One stimulus in the U.S. was the civil rights movement in the South, where the shootings and beatings helped activists realize that experience can be a very expensive teacher, and that it pays to learn from the experience of others as well as our own.
Another stimulus to long-term training programs in the U.S. was the growing anti-war movement, which increased along with the U.S. involvement in Vietnam. The establishment of the Peace Corps by President Kennedy, its equivalent inside the U.S. known as VISTA, and the so-called war against poverty declared by President Johnson, all contributed. But the U.S. lacked a training center where people could learn organizing skills and knowledge with a nonviolent orientation.

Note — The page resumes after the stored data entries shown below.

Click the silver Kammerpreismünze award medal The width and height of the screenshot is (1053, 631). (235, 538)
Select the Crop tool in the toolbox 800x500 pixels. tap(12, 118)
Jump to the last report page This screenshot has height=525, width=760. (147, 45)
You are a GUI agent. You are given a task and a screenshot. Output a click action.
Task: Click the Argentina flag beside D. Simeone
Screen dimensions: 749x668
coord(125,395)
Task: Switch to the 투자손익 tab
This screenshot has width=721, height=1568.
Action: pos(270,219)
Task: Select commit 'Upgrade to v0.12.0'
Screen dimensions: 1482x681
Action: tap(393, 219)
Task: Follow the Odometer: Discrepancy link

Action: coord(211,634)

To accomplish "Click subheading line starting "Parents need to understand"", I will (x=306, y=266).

In 1965 the Martin Luther King, Jr., School of Social Change was created in Chester, Pennsylvania, to answer this need. It was a graduate school with about two-dozen students and a faculty of five the first year, including myself. Although administrated by Crozer Theological Seminary, the King School was secular in spirit. After three years it was accredited to give an M.A. degree in Social Change.
From the beginning the King School recruited students interested in peace as well as domestic issues such as racism and poverty. That choice influenced the character of the school, because the intermeshing of a variety of issues pushed us all to develop a broader understanding of the structures of violence which underlay the various social problems.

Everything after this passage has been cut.